Furthermore, the admission of Officer Barclay’s testimony concerning the content of the video tape does not constitute harmless error. The general harmless error standard is set forth in
Commonwealth v. Norris,
Under the test adopted by this court, evidence improperly admitted can be treated as harmless on any one of three grounds, namely, that the evidence of guilt, without regard to the tainted evidence, is so overwhelming that conviction would have followed beyond a reasonable doubt without regard to it, that the tainted evidence is merely cumulative of other proper persuasive evidence on the issue for which it is offered, or that it is so slight or tangential in its effect that its influence on the jury can be determined to have been de minimis.
Id.
☆ ☆ ☆ ☆ ☆ ☆ ☆
Tasks:
**1)** Translate this sentence from the passage on harmless error into Spanish: "Furthermore, the admission of Officer Barclay's testimony concerning the content of the video tape does not constitute harmless error."
**2)** Using the passage on harmless error, answer each question:
(a) Whose testimony about the video tape was admitted?
(b) Which case sets forth the general harmless error standard?
(c) On how many grounds can improperly admitted evidence be treated as harmless?
**3)** Carry the passage on harmless error forward from its final line.
The data after this point is separate material and is not related to the passage on harmless error.

Source data:
☆ ☆ ☆ ☆ ☆ ☆ ☆
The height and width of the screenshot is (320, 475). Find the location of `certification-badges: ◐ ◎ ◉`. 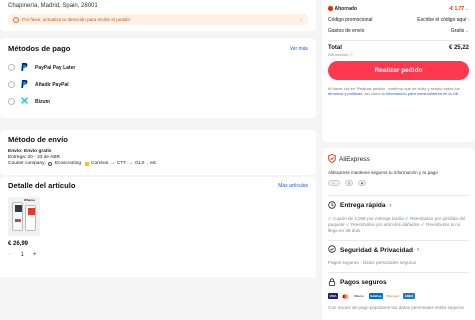

certification-badges: ◐ ◎ ◉ is located at coordinates (398, 183).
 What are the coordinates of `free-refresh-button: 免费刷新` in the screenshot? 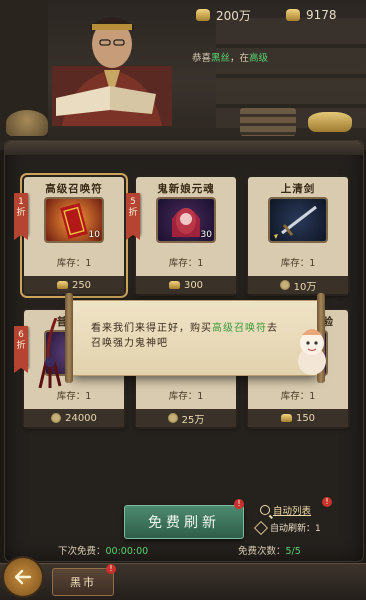 It's located at (184, 522).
☆ ☆ ☆ ☆ ☆ ☆ ☆
Task-by-task results:
**1)** Además, la admisión del testimonio del agente Barclay sobre el contenido de la cinta de video no constituye un error inocuo.

**2)**
(a) Officer Barclay's
(b) Commonwealth v. Norris
(c) Three

**3)**
at 317,
In the instant case, we find none of these grounds to be present. After careful examination of the record, we have determined that the properly admitted testimony of security guard Stephen Fee does not demonstrate that Appellant knew that his companion Lohnes placed the radio in his (Lohnes’) coat. Therefore, without Officer Barclay’s testimony, the remaining evidence is not so overwhelming to have resulted in a conviction absent Barclay’s testimony. Nor is Barclay’s testimony of a cumulative nature in regard to the other admissible evidence; rather, it is contradictory to Fee’s testimony, since Barclay’s testimony permits the inference that Appellant knew what his companion was doing. Finally, Barclay’s testimony does not concern a tangential matter, but instead involves a central issue, namely, the requisite mental state for the crime charged. Therefore, it cannot be said that the improper admission of Officer Barclay’s testimony was *539 harmless. We reverse the trial court’s judgment of sentence and remand for a new trial.
Appellant’s final claim concerns the sufficiency of the evidence. In determining the sufficiency of evidence, the reviewing court considers the evidence actually received, whether the trial court rulings thereon were correct or not.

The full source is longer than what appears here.